### [Supplied passage]
◆ ◆ ◆ ◆

Kajow () was a small armed steamer who fought for the Imperialist forces during the Taiping Rebellion. It was briefly seized by Taiping troops but recovered.

History
Kajow was under the service of the local futai, and was frequently used by the Scottish diplomat Halliday Macartney for trips between Sunkiang and Shanghai. She was commanded by an American named C. F. Jones, who grew to dislike the Chinese authorities due to his employers "withholding the pay due [him] for nearly a year's employment." Jones eventually stopped working for the Chinese, and was persuaded by his acquaintance Henry Andres Burgevine, an American under the service of the Taiping Heavenly Kingdom, to help capture Kajow.

In August 1863, Macartney, departing from Shanghai, arrived at Sunkiang on Kajow. There, on the morning of 2 August, Burgevine and Jones, together with a group of forty European and Chinese men, captured Kajow. At the time of her capture, Kajow was carrying a "valuable cargo of arms and ammunition". Kajow was then carried to Suzhou. She was later moved to Nanjing where her engines were repaired.

◆ ◆ ◆ ◆

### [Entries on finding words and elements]
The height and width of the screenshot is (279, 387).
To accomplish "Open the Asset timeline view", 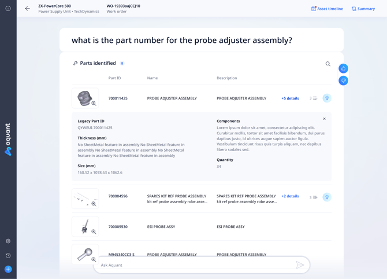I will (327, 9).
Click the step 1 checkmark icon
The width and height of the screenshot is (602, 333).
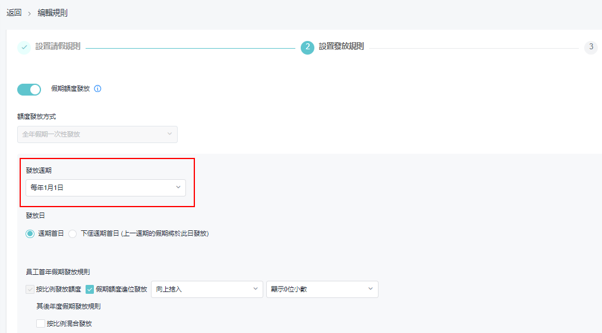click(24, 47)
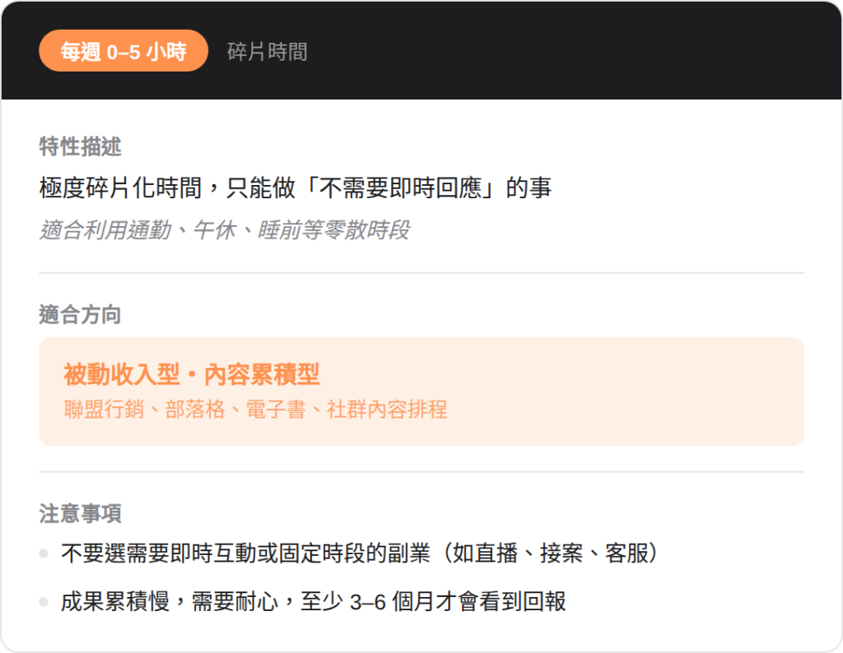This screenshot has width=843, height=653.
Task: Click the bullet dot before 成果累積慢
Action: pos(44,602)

◆ ◆ ◆ ◆

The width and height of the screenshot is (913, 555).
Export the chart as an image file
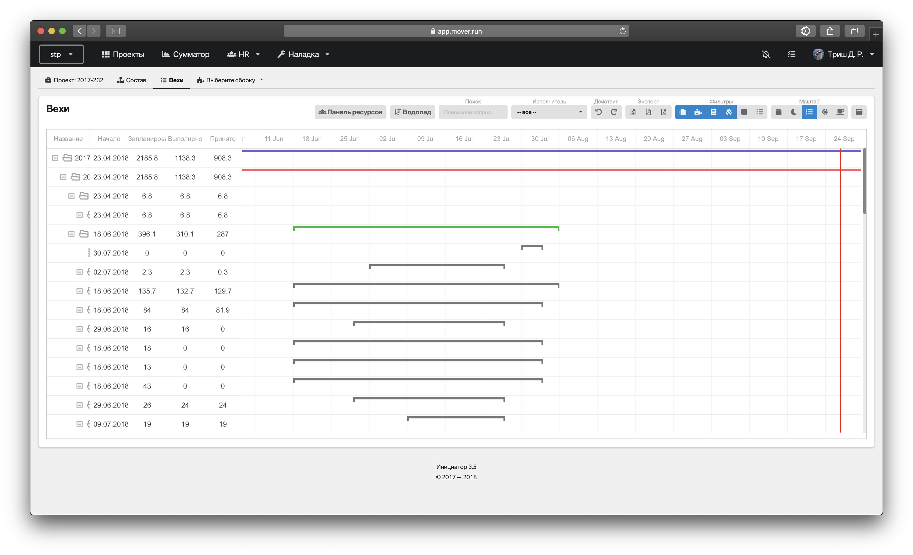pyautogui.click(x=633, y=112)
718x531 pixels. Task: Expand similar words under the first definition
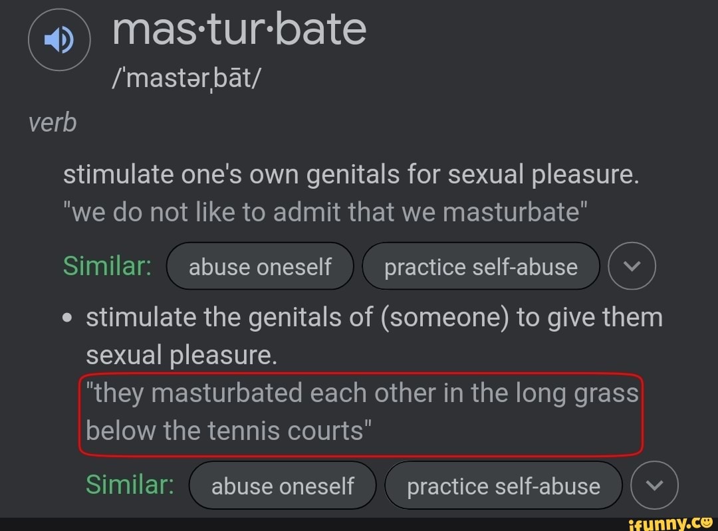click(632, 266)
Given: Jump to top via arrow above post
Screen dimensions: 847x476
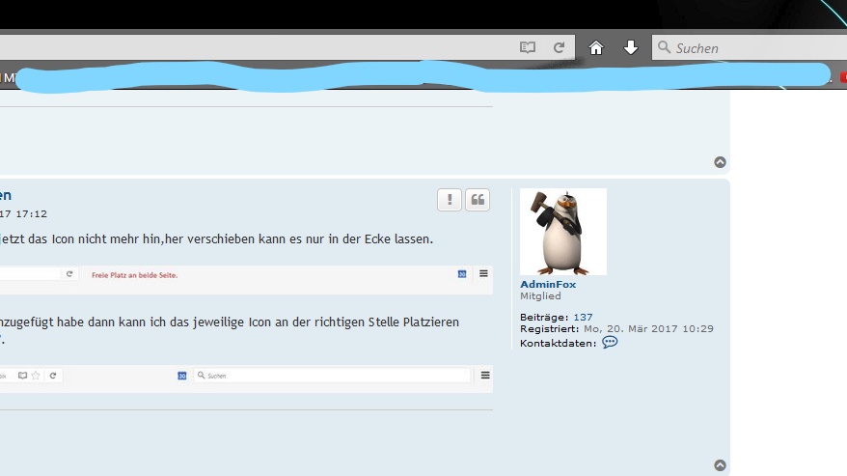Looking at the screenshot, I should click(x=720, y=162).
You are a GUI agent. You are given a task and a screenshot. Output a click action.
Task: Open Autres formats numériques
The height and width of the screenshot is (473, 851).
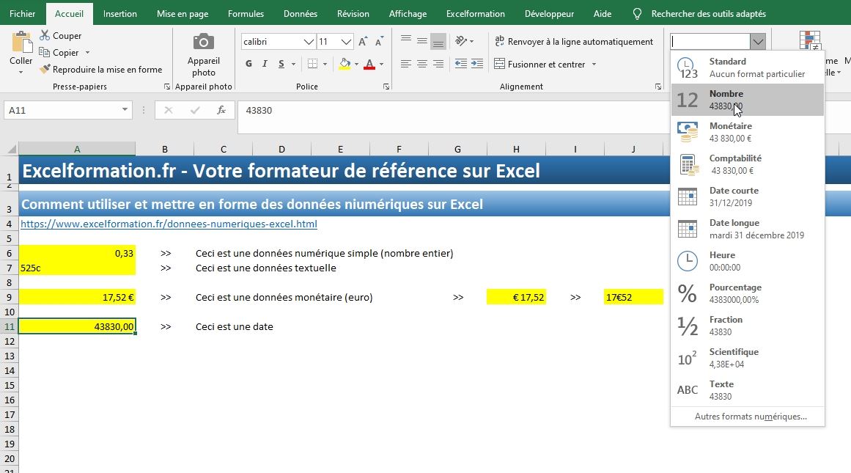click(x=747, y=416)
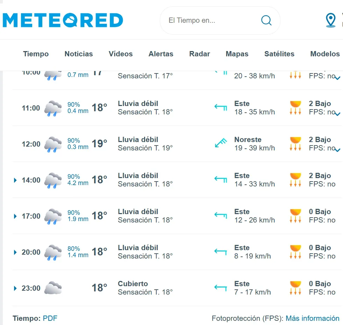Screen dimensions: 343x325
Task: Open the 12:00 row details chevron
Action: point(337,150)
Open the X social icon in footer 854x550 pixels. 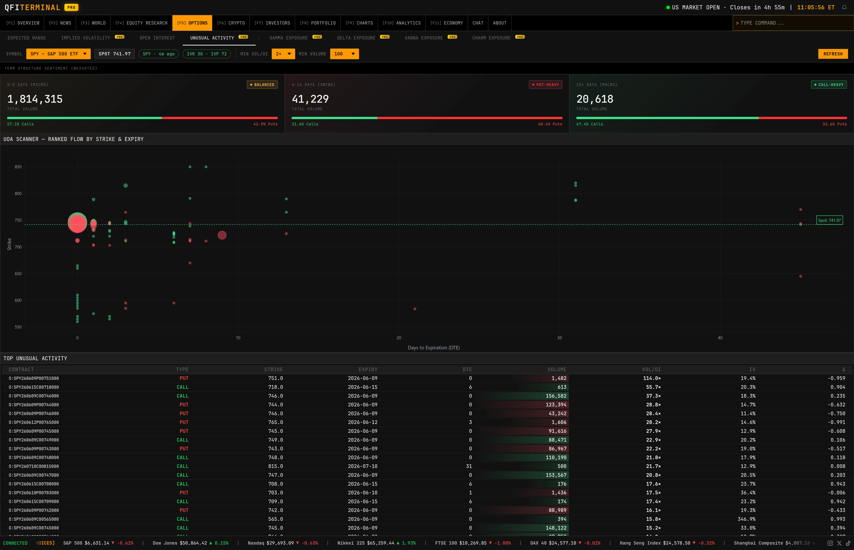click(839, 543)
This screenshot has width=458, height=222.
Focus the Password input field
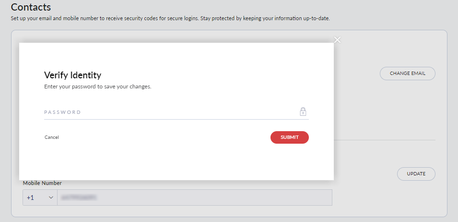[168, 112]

◆ ◆ ◆ ◆

### [What to do]
- A) Rewrite the Kajow passage from the words "Kajow () was" through "troops but recovered.", changing "small armed steamer" to "small gunboat".
- B) In the Kajow passage, where were the steamer's engines repaired?

### [Completed exercise]
- A)
Kajow () was a small gunboat who fought for the Imperialist forces during the Taiping Rebellion. It was briefly seized by Taiping troops but recovered.

- B) In Nanjing.